WHAT YOU HAVE TO DO = Scan the entries for lines with "green" and say how many there are, with nothing more.
○ ○ ○ ○ ○ ○ ○
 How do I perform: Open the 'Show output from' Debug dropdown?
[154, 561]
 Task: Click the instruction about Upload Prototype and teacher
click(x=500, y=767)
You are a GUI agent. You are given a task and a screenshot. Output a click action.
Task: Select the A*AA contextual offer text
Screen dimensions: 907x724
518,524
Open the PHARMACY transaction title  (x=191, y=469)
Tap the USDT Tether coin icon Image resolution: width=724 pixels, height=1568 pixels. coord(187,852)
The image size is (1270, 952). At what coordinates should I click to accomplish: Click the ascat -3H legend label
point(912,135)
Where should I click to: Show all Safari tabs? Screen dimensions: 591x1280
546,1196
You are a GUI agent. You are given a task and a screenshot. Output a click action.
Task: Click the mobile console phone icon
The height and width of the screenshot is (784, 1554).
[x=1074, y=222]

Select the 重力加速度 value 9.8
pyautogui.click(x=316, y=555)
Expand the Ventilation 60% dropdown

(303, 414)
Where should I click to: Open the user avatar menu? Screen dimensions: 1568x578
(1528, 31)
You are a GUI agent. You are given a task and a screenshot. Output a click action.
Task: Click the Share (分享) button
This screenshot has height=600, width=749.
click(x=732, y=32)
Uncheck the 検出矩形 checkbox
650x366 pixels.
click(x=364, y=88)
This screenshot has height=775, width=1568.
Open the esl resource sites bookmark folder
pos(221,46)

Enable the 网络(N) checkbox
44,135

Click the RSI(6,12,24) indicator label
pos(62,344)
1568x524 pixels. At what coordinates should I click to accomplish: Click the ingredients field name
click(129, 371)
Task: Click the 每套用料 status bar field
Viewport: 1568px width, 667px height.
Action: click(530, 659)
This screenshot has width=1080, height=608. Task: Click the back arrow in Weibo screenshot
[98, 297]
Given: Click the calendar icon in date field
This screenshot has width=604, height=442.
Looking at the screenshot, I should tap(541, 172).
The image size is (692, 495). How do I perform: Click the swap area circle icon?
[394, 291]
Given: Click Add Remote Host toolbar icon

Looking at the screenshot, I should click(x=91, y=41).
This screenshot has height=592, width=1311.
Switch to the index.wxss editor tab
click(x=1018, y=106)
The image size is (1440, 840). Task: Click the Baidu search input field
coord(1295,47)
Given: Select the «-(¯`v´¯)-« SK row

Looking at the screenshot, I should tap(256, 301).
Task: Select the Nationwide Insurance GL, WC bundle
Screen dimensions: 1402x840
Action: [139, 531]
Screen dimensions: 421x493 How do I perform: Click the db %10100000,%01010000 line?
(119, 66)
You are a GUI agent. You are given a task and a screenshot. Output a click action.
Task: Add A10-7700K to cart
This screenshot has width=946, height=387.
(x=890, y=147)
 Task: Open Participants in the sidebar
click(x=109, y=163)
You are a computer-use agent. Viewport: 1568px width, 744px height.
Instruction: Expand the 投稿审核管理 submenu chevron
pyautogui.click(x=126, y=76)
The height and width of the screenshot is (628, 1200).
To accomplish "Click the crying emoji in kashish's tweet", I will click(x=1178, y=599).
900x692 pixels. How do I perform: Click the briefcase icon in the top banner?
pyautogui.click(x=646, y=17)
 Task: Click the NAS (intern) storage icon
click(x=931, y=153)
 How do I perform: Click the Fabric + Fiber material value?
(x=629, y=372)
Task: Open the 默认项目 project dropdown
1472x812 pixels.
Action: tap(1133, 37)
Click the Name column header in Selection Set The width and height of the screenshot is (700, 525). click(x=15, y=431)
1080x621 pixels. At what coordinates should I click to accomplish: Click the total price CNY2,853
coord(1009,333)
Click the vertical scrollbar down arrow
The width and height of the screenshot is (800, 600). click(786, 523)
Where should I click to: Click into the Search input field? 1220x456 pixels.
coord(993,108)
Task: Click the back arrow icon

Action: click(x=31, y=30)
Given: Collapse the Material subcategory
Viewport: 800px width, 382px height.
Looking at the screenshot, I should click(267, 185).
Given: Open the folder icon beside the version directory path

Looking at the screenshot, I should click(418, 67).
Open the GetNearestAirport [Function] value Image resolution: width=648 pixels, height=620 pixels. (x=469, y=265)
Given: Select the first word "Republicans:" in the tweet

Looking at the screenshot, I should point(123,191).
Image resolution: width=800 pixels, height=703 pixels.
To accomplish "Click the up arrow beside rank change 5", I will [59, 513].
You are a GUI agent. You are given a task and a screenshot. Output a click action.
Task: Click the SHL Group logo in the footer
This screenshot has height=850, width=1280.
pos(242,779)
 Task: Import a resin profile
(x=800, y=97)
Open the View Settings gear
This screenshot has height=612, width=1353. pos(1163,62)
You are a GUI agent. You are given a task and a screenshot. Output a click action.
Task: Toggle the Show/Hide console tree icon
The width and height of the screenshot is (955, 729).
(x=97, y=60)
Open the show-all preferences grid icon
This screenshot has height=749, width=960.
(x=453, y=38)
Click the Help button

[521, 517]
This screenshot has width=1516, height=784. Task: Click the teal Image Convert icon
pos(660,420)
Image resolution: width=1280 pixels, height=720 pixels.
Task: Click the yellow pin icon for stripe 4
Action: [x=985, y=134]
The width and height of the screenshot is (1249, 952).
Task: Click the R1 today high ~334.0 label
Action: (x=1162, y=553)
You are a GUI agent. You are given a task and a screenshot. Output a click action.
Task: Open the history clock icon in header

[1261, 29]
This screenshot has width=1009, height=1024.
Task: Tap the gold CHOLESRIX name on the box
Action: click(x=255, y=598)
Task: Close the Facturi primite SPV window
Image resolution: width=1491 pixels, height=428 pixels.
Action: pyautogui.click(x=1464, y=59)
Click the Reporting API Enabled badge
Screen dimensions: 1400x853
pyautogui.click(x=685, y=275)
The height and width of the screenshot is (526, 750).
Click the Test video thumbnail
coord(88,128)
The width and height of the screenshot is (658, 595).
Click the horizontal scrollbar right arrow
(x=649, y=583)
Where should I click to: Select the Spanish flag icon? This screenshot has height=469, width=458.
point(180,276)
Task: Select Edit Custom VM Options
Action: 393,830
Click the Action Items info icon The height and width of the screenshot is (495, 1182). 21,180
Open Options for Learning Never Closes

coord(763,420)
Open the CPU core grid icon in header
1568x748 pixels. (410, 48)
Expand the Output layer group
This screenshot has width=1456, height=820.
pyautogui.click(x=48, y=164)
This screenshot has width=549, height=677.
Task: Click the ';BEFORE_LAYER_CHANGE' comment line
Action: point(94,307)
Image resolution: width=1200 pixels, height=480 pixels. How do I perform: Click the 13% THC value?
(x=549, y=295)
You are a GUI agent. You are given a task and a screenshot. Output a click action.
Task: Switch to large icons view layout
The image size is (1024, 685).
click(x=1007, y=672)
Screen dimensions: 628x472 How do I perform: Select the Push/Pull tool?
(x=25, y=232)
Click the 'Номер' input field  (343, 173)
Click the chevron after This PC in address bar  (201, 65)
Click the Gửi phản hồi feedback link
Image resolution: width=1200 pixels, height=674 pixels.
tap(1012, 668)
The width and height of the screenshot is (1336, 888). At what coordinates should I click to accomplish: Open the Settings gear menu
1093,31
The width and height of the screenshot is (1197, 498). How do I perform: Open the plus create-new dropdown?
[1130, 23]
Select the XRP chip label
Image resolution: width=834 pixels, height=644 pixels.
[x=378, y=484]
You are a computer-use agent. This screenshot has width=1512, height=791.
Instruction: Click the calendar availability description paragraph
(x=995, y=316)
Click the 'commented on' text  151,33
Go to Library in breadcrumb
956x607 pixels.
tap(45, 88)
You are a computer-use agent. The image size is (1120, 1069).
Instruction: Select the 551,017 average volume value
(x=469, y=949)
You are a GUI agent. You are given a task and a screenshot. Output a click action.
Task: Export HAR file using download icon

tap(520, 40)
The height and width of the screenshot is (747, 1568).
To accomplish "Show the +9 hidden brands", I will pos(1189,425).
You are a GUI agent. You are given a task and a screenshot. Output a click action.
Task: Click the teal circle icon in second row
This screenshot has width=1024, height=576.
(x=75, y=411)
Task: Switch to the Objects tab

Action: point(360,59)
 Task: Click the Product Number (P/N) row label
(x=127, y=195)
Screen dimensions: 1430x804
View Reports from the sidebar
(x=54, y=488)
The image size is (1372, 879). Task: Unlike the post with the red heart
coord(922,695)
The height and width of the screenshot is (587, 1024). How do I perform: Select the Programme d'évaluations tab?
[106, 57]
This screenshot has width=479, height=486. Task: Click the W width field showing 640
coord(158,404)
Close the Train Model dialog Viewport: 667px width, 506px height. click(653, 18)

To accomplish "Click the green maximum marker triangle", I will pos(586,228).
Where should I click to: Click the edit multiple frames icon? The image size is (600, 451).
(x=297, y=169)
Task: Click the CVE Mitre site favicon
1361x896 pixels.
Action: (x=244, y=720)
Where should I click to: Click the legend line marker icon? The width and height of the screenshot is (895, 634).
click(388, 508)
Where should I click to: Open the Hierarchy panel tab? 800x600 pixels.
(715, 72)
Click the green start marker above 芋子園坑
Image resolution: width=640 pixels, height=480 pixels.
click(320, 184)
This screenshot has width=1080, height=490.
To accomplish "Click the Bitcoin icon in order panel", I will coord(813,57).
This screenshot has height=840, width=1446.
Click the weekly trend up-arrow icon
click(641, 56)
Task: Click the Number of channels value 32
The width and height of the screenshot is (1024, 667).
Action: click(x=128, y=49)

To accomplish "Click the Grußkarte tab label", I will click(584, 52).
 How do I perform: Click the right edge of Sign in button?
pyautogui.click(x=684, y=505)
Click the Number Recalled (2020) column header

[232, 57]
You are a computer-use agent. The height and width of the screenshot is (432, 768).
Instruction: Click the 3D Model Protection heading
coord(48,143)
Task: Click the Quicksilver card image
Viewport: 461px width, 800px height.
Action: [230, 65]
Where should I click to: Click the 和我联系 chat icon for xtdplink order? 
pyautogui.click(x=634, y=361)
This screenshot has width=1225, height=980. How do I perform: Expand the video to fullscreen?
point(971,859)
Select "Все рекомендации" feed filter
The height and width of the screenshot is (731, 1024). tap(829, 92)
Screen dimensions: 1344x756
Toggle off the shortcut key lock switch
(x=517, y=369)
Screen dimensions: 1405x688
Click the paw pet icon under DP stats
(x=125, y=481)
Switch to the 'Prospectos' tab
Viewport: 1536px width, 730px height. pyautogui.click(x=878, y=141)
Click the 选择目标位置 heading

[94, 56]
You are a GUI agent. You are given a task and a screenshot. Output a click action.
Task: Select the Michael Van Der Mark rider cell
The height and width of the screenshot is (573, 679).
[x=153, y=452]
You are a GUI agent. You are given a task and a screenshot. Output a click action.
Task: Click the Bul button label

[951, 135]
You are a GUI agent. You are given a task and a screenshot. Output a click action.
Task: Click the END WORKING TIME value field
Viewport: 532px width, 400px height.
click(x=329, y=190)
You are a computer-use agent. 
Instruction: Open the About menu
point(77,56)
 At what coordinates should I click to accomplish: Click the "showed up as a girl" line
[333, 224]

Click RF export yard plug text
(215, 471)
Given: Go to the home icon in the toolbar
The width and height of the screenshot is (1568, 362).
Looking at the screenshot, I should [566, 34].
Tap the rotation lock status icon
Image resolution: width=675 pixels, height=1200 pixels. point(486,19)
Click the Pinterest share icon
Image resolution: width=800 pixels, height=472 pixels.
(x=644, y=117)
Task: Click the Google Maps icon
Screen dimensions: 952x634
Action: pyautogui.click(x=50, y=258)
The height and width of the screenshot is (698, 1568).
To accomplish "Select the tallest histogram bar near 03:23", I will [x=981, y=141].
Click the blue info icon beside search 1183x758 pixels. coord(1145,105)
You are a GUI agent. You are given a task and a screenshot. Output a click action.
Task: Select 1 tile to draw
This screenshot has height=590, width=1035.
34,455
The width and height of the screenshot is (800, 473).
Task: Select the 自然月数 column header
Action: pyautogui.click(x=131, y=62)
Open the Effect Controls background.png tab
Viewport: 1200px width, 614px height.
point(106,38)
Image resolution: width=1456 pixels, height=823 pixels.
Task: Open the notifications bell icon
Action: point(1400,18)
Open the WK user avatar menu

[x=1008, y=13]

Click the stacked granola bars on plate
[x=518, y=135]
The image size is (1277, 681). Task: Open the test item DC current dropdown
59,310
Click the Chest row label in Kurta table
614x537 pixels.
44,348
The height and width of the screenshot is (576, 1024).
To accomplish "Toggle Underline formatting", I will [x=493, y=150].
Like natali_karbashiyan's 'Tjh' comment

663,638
○ ○ ○ ○ ○ ○ ○
ANSWER BOX = 2